Beyond analytical quality, there is a competitive positioning argument. UK agencies that deliver automated, real-time SEO dashboards with alert-based anomaly detection are providing a fundamentally different service from agencies delivering manually assembled monthly PDF reports. The former demonstrates operational sophistication that justifies premium retainer pricing. The latter is increasingly commoditised.

The investment in building the automated reporting infrastructure — a day or two of setup, largely following the steps in this guide — pays back within the first month of operation for any agency or in-house team reporting on more than three client or site domains.

Understanding the Google Search Console API

The Google Search Console API is Google’s official programmatic interface for accessing the same performance data available in the Search Console UI — queries, pages, countries, devices, impressions, clicks, average position, and CTR — but without the limitations of the UI and with full programmable control over how the data is queried, filtered, and exported.

The key advantages of the API over the manual UI export:

Date range flexibility — The Search Console UI limits data exports to 1,000 rows per export and has a fixed 16-month data retention window. The API allows you to pull data across any date range within that window in a single programmatic request, and to store the results in your own database for indefinite retention.

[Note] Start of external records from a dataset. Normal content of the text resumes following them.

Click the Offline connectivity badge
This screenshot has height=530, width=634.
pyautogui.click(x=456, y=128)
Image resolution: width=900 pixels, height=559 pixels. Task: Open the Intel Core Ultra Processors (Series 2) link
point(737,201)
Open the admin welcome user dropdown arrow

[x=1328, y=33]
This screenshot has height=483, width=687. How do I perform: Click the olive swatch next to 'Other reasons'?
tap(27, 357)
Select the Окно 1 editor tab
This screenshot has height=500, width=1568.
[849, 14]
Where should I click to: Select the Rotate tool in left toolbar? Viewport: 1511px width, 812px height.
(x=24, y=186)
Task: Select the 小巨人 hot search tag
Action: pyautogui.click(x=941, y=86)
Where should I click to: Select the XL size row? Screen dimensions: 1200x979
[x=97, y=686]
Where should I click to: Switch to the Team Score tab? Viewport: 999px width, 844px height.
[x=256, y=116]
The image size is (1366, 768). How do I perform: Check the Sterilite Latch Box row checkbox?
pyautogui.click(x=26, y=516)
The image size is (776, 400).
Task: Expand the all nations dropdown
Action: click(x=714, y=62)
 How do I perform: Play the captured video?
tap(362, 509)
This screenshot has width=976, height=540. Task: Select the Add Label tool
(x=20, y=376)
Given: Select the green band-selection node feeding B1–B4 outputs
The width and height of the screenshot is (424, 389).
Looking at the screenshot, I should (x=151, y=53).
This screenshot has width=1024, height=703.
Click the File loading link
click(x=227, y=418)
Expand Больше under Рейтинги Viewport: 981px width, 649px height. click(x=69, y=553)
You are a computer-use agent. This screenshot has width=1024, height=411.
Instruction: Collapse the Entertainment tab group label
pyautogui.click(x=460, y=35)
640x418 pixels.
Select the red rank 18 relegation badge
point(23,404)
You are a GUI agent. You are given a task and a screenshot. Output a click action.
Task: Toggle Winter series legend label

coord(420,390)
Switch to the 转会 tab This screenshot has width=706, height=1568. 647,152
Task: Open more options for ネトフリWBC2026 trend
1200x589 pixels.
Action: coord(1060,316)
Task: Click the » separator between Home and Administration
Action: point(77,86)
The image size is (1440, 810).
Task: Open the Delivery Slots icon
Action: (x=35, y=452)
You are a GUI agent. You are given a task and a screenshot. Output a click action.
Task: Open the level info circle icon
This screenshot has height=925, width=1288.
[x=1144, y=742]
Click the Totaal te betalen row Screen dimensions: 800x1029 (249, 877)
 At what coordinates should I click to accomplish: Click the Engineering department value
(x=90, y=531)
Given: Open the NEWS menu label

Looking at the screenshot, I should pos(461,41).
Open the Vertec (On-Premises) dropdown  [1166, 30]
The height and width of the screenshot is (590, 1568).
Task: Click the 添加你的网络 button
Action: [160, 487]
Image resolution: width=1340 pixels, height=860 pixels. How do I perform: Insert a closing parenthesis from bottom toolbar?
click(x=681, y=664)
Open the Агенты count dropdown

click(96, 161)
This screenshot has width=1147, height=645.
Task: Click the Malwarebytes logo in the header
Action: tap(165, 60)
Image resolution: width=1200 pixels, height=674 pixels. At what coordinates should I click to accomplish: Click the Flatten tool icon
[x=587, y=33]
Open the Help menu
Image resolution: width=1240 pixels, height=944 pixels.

Dimension combinations — The UI allows you to view data by one dimension at a time: queries, pages, countries, devices, or search type. The API allows you to combine up to five dimensions in a single query — for example, pulling query + page + device + country + date in one request, giving you the granular breakdown needed for sophisticated segmentation analysis.

Automation and scheduling — API requests can be triggered on a schedule via Python scripts running locally, via cloud functions (Google Cloud Functions, AWS Lambda), or via scheduled notebooks in Google Colab. The data flows automatically on whatever cadence you define.

Volume — Each API request returns up to 25,000 rows. Multiple requests can be paginated to pull complete datasets for large sites without the row limits that cap UI exports.

The API uses OAuth 2.0 for authentication, meaning your Python script authenticates as your Google account and accesses only the Search Console properties you own or have been given access to. It is secure, auditable, and fully aligned with Google’s terms of service.

Step 1: Setting Up Your Google Cloud Project and API Credentials

Before writing a single line of Python, you need to configure the Google Cloud project that will authenticate your API requests.

Create a Google Cloud Project:

Navigate to console.cloud.google.com. If you do not have a Google Cloud account, create one — it is free and does not require payment details for the services used here. Click “New Project,” give it a descriptive name (“SEO Reporting Automation” works), and create it.

Enable the Google Search Console API:

In your new project, navigate to “APIs & Services” → “Library.” Search for “Google Search Console API” and enable it. This takes about 30 seconds.

Create OAuth 2.0 Credentials:

Navigate to “APIs & Services” → “Credentials.” Click “Create Credentials” → “OAuth client ID.” If prompted, configure the OAuth consent screen first: select “External” as the user type, fill in the application name and your email address, and add your Google account email as a test user.

Back in Credentials, select “Desktop application” as the application type. Download the resulting JSON credentials file and save it as client_secrets.json in the directory where your Python scripts will live. This file contains the client ID and secret that allow your script to authenticate with Google’s OAuth system.

A note on service accounts for UK agencies:

If you are building automated reporting for client sites rather than your own, OAuth credentials require each client to complete an authentication flow, granting your application access to their Search Console property. For a cleaner agency setup, Google Cloud service accounts — which authenticate without interactive login — are preferable. Create a service account under “IAM & Admin” → “Service Accounts,” download its JSON key file, and add the service account’s email address as a user with “Full” permission in each client’s Search Console property. The script then uses the service account key rather than OAuth credentials, enabling fully automated access without client involvement in the authentication process.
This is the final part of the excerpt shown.